Court of Appeals of Connecticut

May 17, 2016

STATE OF CONNECTICUT
v.
JAHSIM T. [*]

          Argued January 5, 2016

         Appeal from Superior Court, judicial district of Fairfield, Cradle, J.

          Pamela S. Nagy, assistant public defender, with whom, on the brief, was Janice Wolf, senior assistant public defender, for the appellant (defendant).

          Linda F. Currie-Zeffiro, assistant state’s attorney, with whom, on the brief, was John C. Smriga, state’s attorney, for the appellee (state).

          Alvord, Mullins and Schaller, Js.

          OPINION

          MULLINS, J.

         Following a trial to the court, the defendant, Jahsim T., appeals from the judgment of the court adjudicating him a youthful offender for committing the crime of conspiracy to commit robbery in the first degree in violation of General Statutes §§ 53a-48, 53a-134 (a) (4), and 54-76b. On appeal, the defendant claims that (1) the evidence was insufficient to support his adjudication for having committed conspiracy to commit robbery in the first degree, and (2) the court erred in denying his motion to dismiss based on the state’s failure to obtain and produce a relevant videotape that contained evidence used against him. We agree with the defendant’s first claim. Accordingly, we reverse the judgment of adjudication as a youthful offender and remand the case to the trial court with direction to render a judgment of acquittal.[1]

         The following facts, as found by the trial court, and procedural history are relevant to our analysis. On March 8, 2013, the minor defendant and four of his friends were inside a local market, near the defendant’s home, at approximately 10:30 p.m. The defendant wore a monitoring device on his ankle. The market had a video surveillance system that recorded the defendant’s presence and his interactions with the market employee, but it had no audio component. The defendant asked a market employee if he could use the telephone, but the employee said no. The defendant then used a cell phone to make a call. While on the phone, the defendant asked the employee for the address of the store, but the employee was unsure; the defendant then asked for the zip code, which the employee gave to him. The employee overheard portions of the defendant’s telephone conversation and thought he was ordering something. After completing the telephone call, the defendant and his friends left the market.

         At approximately 10:40 p.m., Pizza Hut in Bridgeport received a telephone call from someone purporting to be ‘‘Sarah.’’ Sarah placed a food order for one large pizza and two orders of chicken wings to be delivered to 319 East Avenue, which was just a few doors down from the market.
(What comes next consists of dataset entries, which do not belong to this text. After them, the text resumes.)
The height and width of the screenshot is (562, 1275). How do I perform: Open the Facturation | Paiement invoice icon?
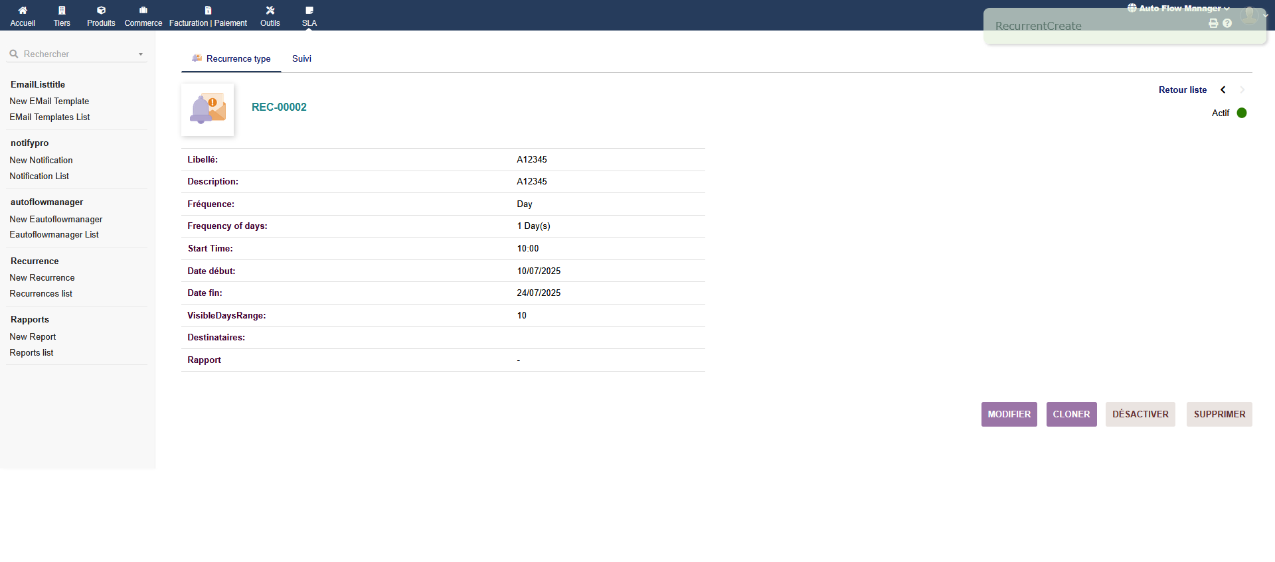[208, 11]
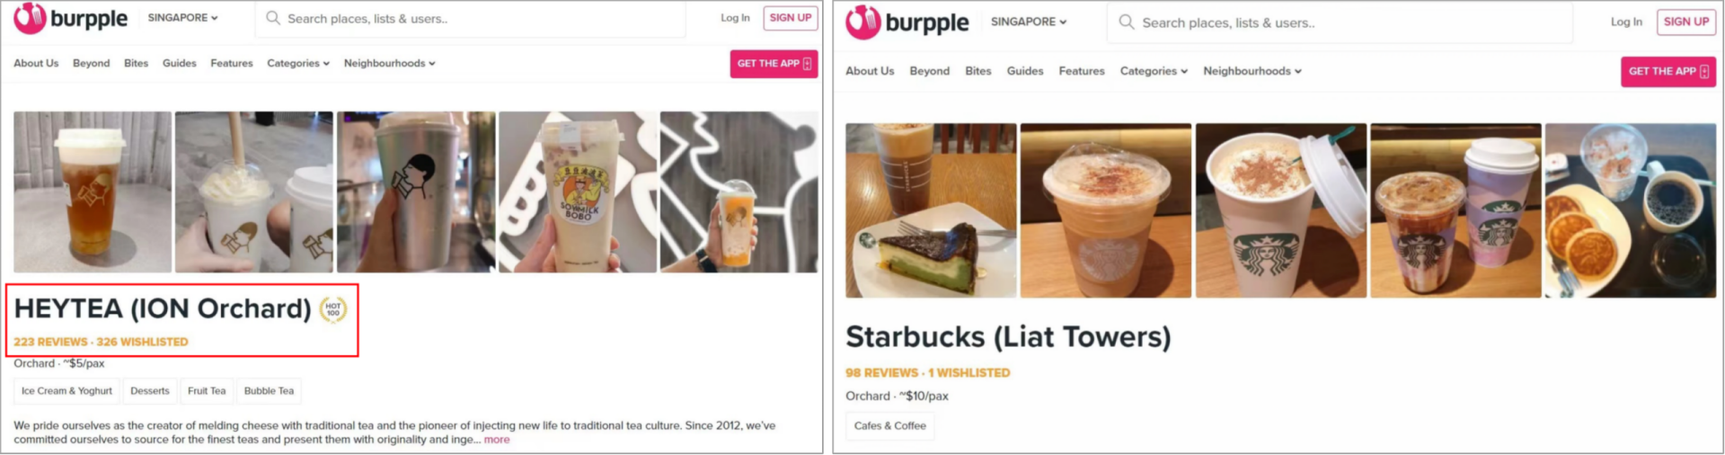Click the Hot 100 badge beside HEYTEA
Screen dimensions: 1725x455
tap(333, 309)
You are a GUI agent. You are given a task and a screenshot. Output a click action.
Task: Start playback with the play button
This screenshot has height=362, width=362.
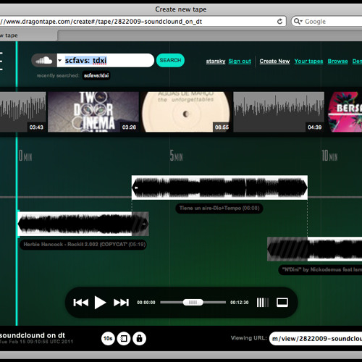click(100, 303)
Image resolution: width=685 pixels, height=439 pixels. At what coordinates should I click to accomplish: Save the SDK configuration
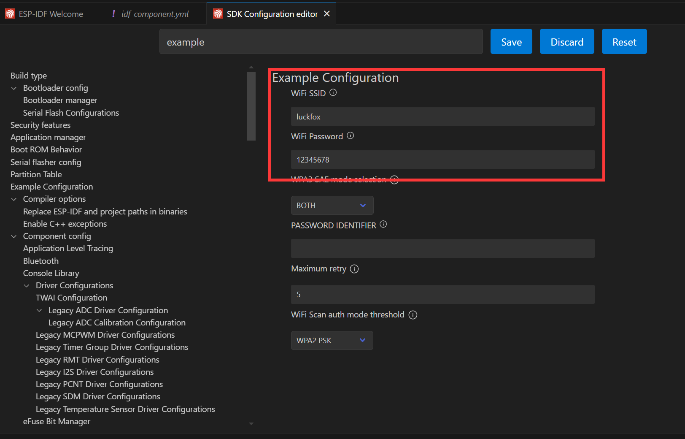(511, 42)
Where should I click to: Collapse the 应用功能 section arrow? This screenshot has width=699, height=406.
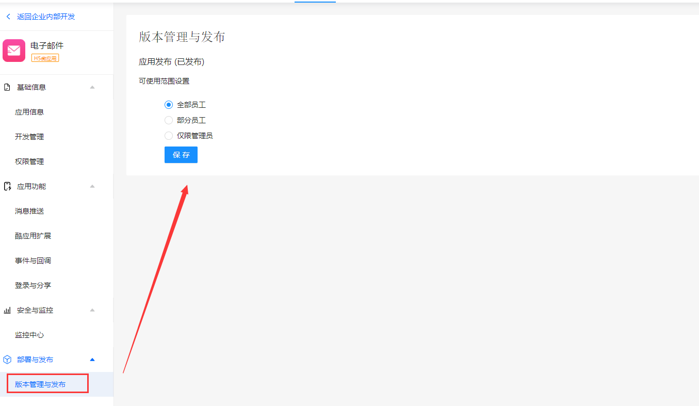[x=92, y=186]
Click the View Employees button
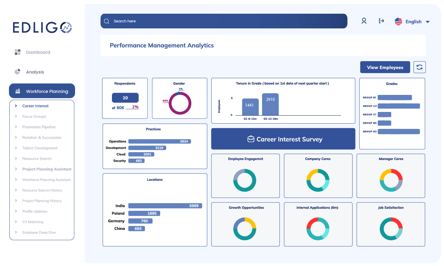This screenshot has width=444, height=266. pos(385,67)
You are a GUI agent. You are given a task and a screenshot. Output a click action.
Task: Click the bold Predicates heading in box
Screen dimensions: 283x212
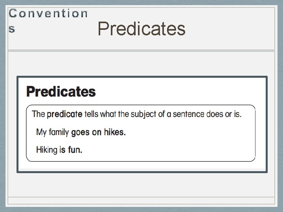pos(61,91)
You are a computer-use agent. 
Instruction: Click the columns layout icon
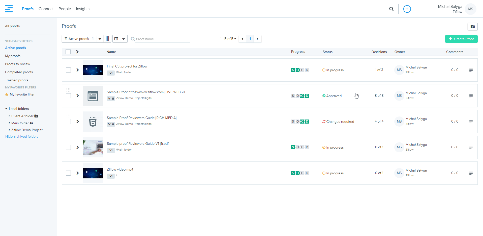[x=116, y=39]
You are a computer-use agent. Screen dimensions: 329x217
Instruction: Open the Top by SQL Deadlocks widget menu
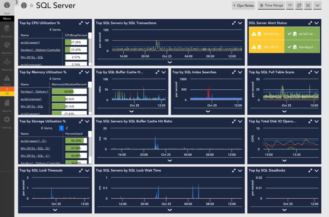[x=316, y=171]
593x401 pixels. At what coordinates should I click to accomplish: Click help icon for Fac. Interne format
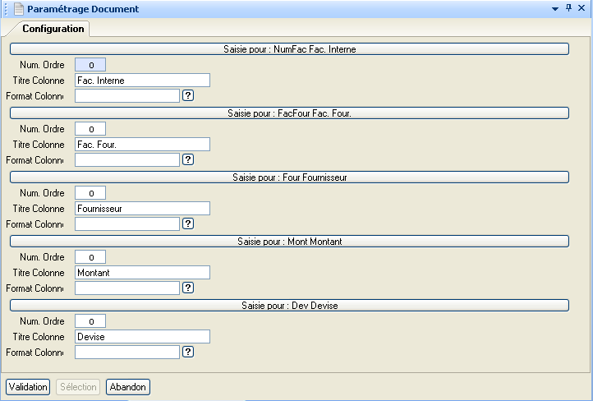pos(187,95)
At approximately 10:55 p.m., the deliveryman was dispatched to deliver the order.

         When the deliveryman arrived at 319 East Avenue, he saw a young man on the porch, who was wearing sweatpants. He asked the young man if he had ordered a pizza, and the young man responded affirmatively. The deliveryman then got out of his vehicle, with the items that had been ordered, and approached the porch. When he got to the porch, he was approached on the right by a masked man holding a shotgun, who told him to ‘‘hold it right there.’’ Then, another person approached the deliveryman from the left, and all three then attacked, punching, kicking, and hitting the deliveryman in the head with the shotgun. The attackers took money from the deliveryman’s pockets and then went through his vehicle, stealing his cell phone, global positioning system (GPS) holder and other things. After beating and robbing the deliveryman, the attackers ran down the street. There was no evidence that the defendant was present at the scene of the robbery.

         When investigating the robbery, members of the Bridgeport Police Department stopped at the market to ask questions. While there, they viewed the surveillance video, and the market employee pointed out the defendant and his friends on the video. Jose Morel, the owner of the market, recognized the defendant on the video as well.

         The officers then received a tip that people involved in the robbery were located in a multiunit garage near the market. The police went to this multiunit garage, and, when they opened the garage door, they heard people running. Police then discovered the delivery-man’s GPS holder, a chicken wing box, and the pizza warmer bag. The police apprehended an individual as he was running from the garage, and arrested him. They recovered a cell phone from him, which matched the phone number of the cell phone used to call Pizza Hut for the delivery to 319 East Avenue. The police recognized this person as one of the people on the surveillance video standing near the defendant at the market. There was no evidence that the defendant was present in this multiunit garage when the police arrived there.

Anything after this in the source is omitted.